Guide · How-to
How to scan cards to see their price
Looking up a card's price by hand is slow and it's easy to pick the wrong edition. Scanning it with your camera is instant: the app identifies the exact card and shows its live market price.
Step by step
- 1
Take a photo of the card
Open G.G. Gambit and point the camera at the card, framing it fully in good light.
- 2
Let it recognize the card
The recognition engine identifies the exact set and collector number in seconds.
- 3
See the market price
You get the live price across several sources, with profit-aware buy/sell math.
- 4
Decide what to do
Save it to your inventory, or buy, sell or list it on the marketplace.
Why scanning beats looking it up by hand
- Edition accuracy: it identifies the exact set and number, not a similar card from another edition.
- Speed: seconds per card — ideal for reviewing a collection or a store's stock.
- Several sources at once: the price blends references instead of a single site.
Tips for a clean scan
- Good light, no shadows on the card.
- A flat, single-color background.
- Avoid direct glare on foil or sleeved cards.

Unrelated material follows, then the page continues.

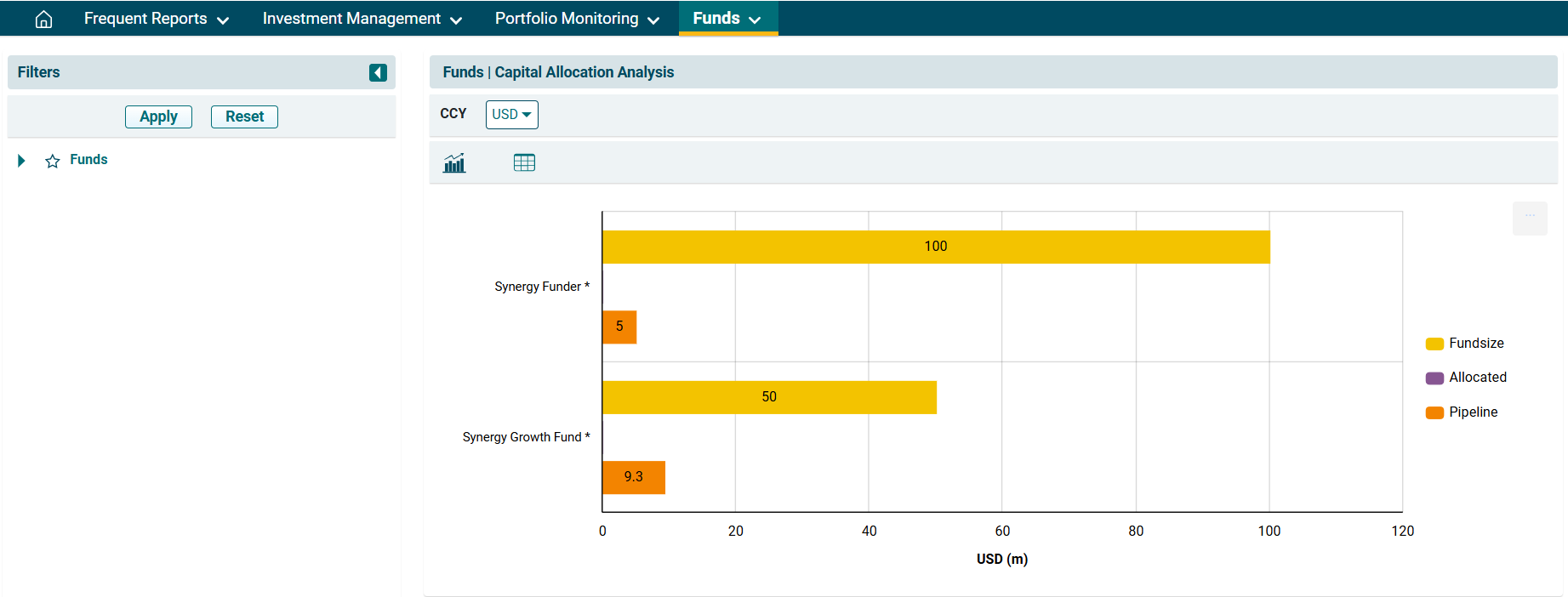
Task: Switch to chart view icon
Action: [x=454, y=162]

- Frame the whole card, straight and in focus.
Which games work
Pokémon, Magic: The Gathering, Yu-Gi-Oh! and Disney Lorcana. Want to know what makes a card valuable in each game? See the per-game guides below.

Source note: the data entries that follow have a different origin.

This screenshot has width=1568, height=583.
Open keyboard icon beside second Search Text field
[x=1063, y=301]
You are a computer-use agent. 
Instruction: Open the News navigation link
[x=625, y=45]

Frequently asked questions
- How does card scanning work?
- You take a photo of the card and a recognition engine identifies it (set and collector number) to look up its live market price — instead of typing the name and comparing editions by hand.
- Do I need a special app?
- You use G.G. Gambit, which combines scanning, live multi-source prices and a marketplace in one platform, on web and mobile.
- Does it work with cards in other languages?
- Yes. Recognition identifies the card by its edition and number; it works for cards in different languages across Pokémon, Magic, Yu-Gi-Oh! and Lorcana.
- Does it recognize the exact edition?
- That’s the point — to identify the correct set and collector number, because two cards with the same art can have very different prices depending on the edition.
- What if the card isn’t recognized?
- Improve the lighting, use a flat background, avoid glare on foil cards, and make sure the whole card is in frame, then scan again.